**DIRECTION**
Could you rewrite everything from the line containing "Viewport: 640px width, 403px height." down to the end of the lines, substituting "text box" for "input field" and changing nothing else? Leave the pictures out.

═══ LISTED RECORDS

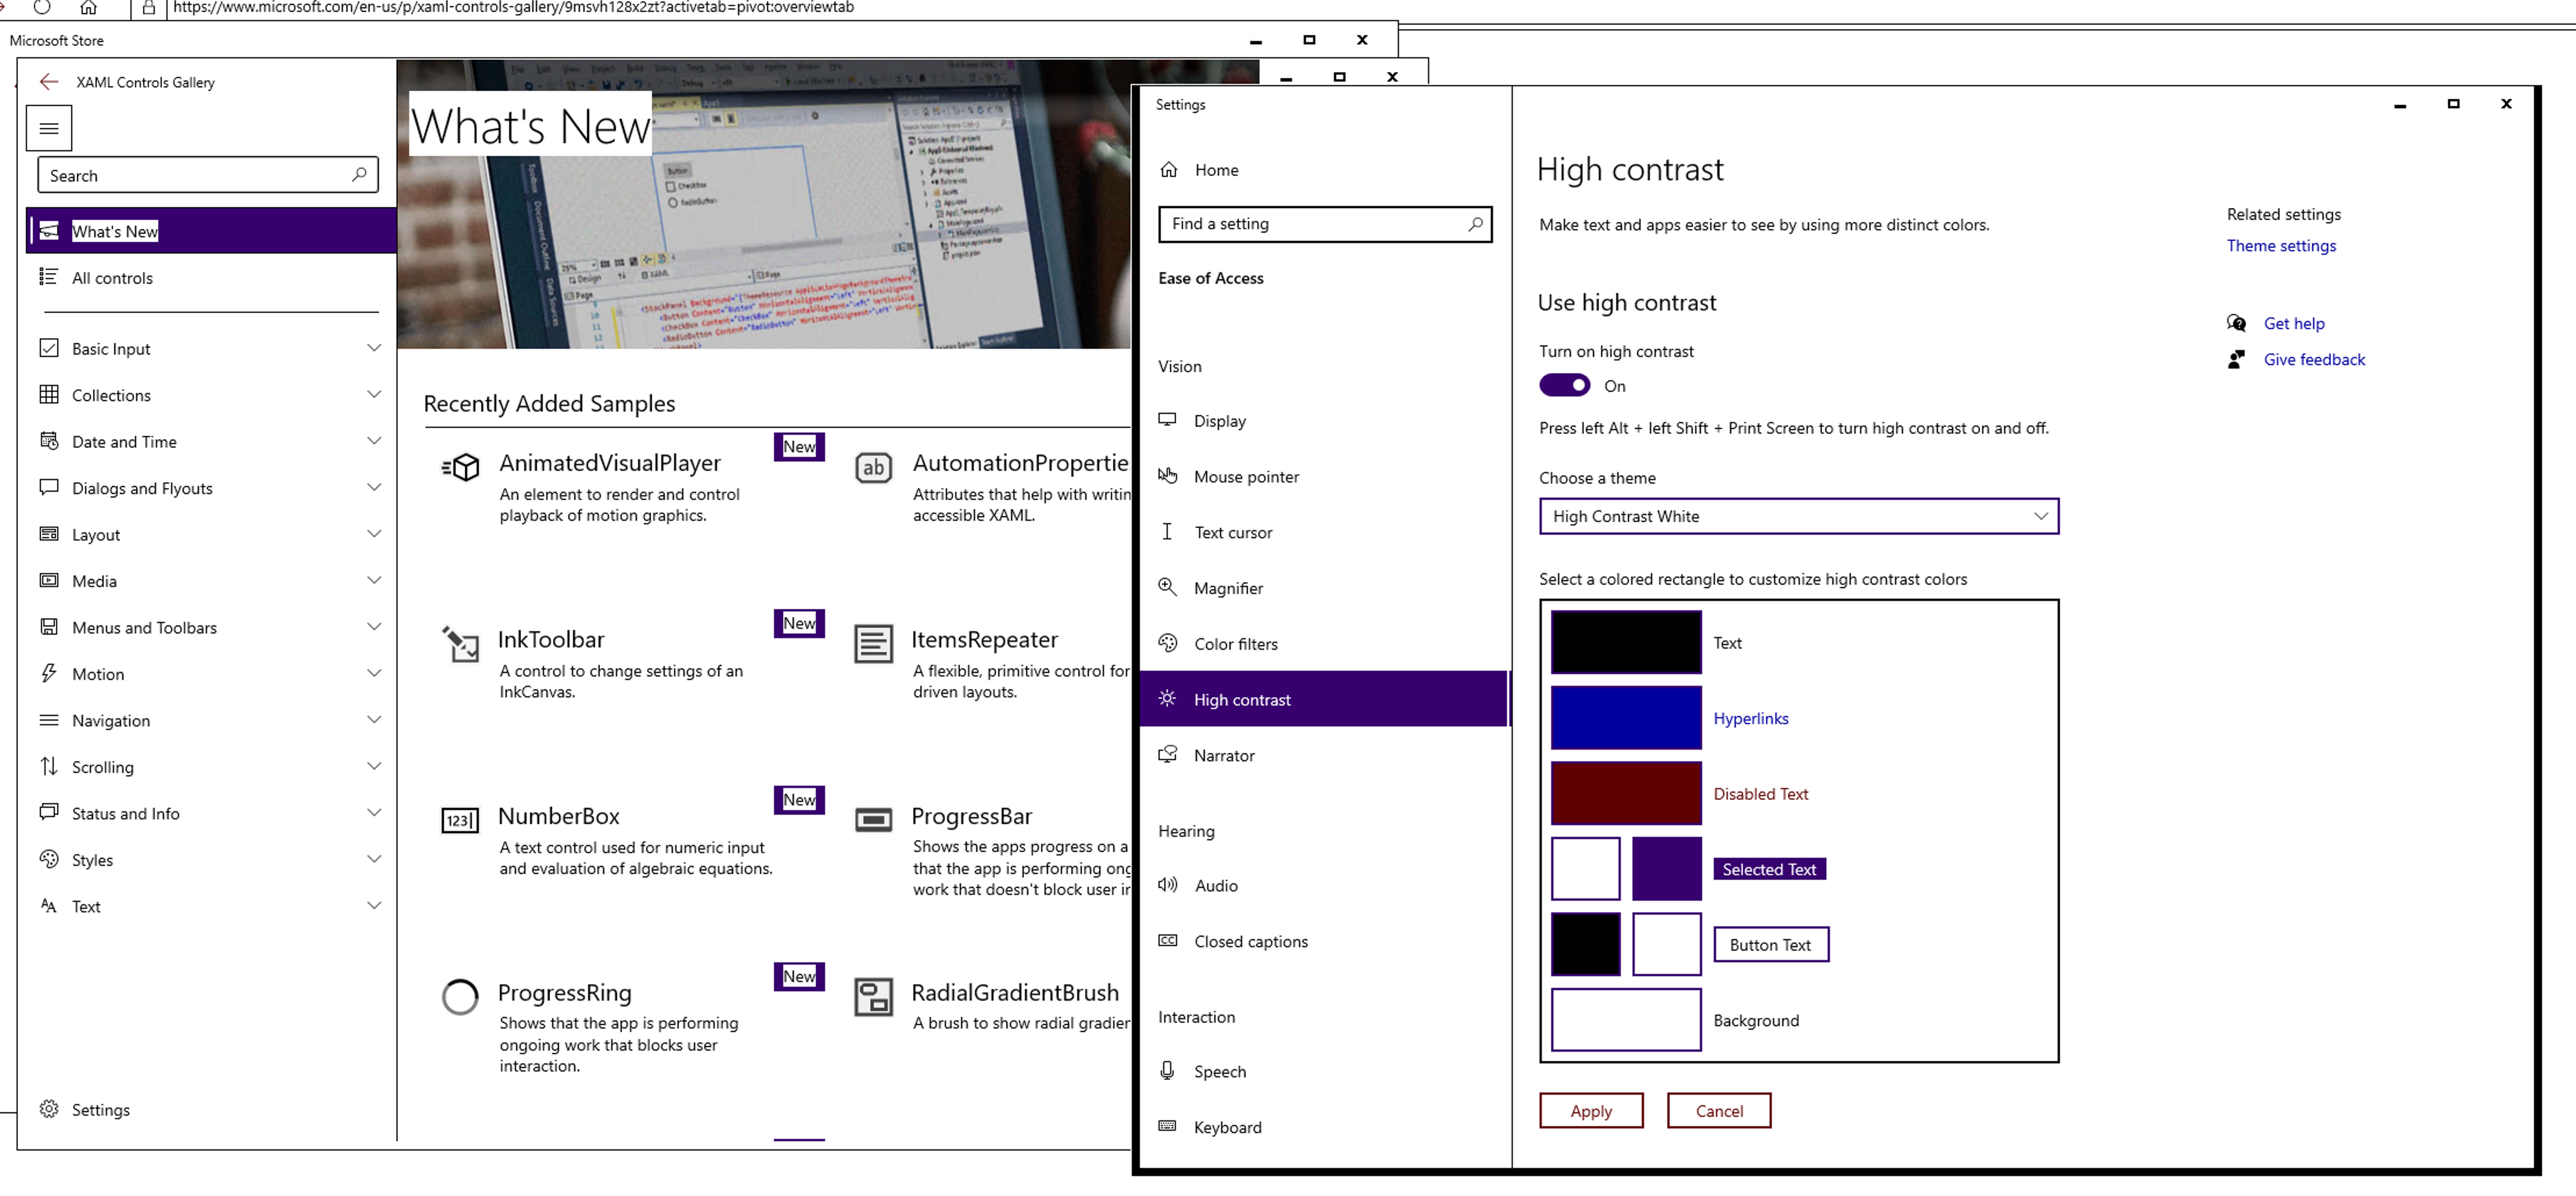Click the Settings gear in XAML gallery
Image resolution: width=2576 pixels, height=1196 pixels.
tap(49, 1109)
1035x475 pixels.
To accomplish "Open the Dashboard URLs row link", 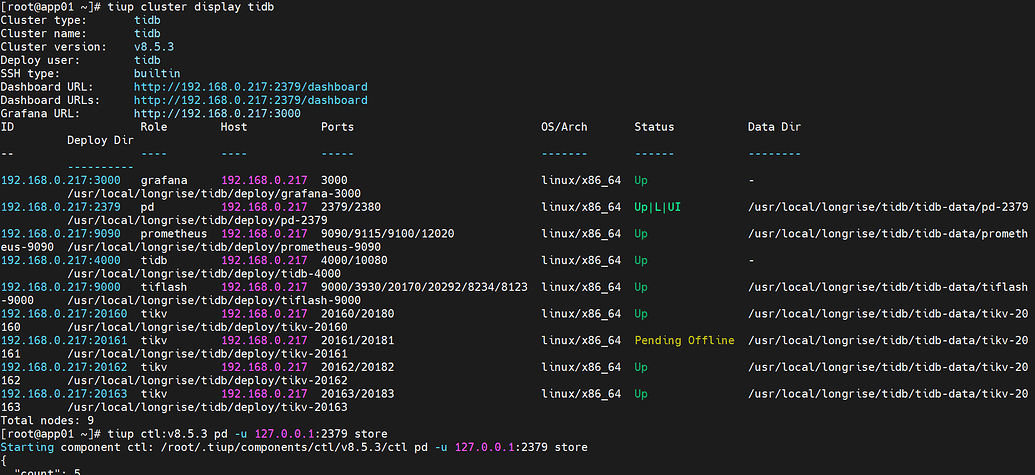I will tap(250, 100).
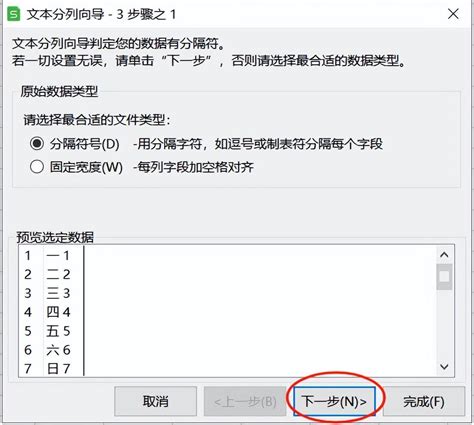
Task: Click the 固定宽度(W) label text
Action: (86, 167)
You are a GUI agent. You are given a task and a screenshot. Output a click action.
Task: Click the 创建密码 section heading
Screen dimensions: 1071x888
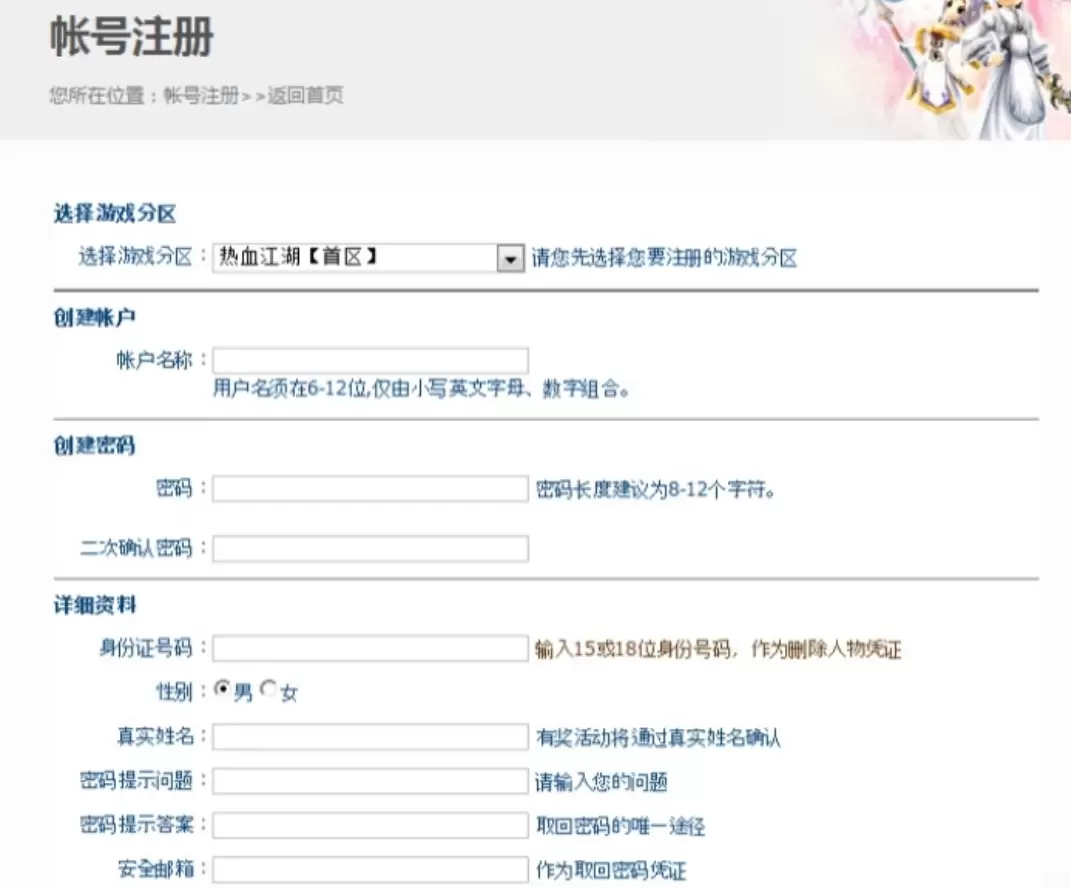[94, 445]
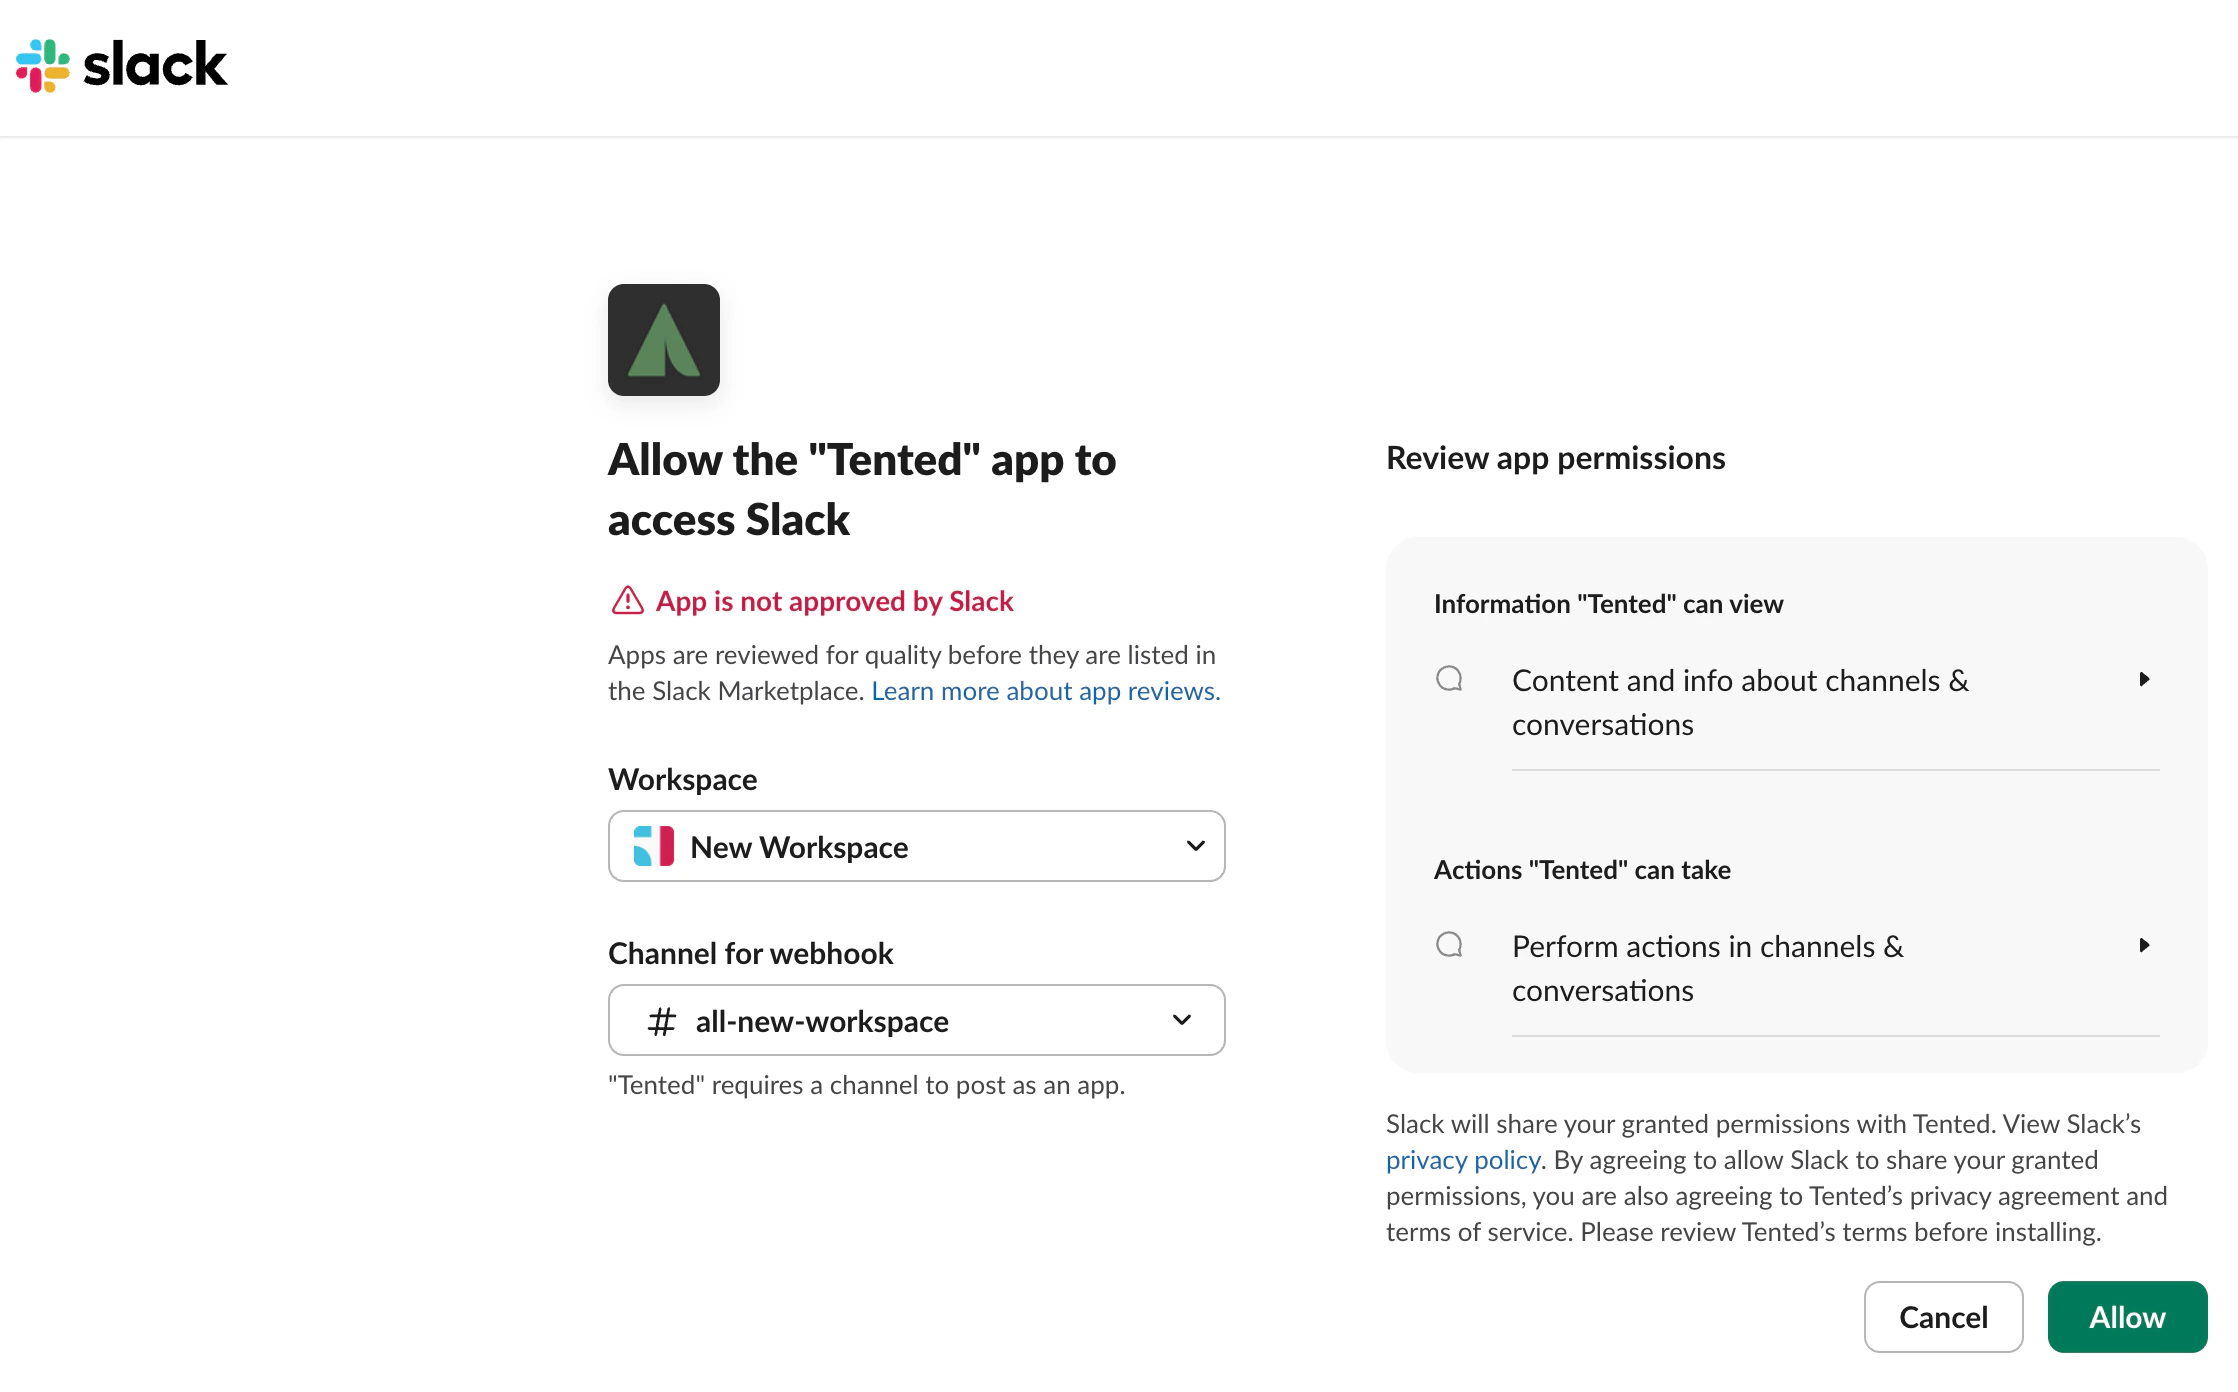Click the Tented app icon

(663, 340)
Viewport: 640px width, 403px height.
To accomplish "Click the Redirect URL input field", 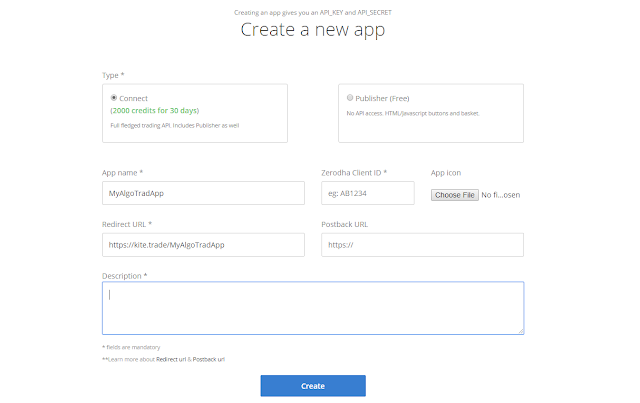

══════

**RESULT OF THE TASK**
Viewport: 640px width, 403px height.
To accomplish "Click the Redirect URL text box", 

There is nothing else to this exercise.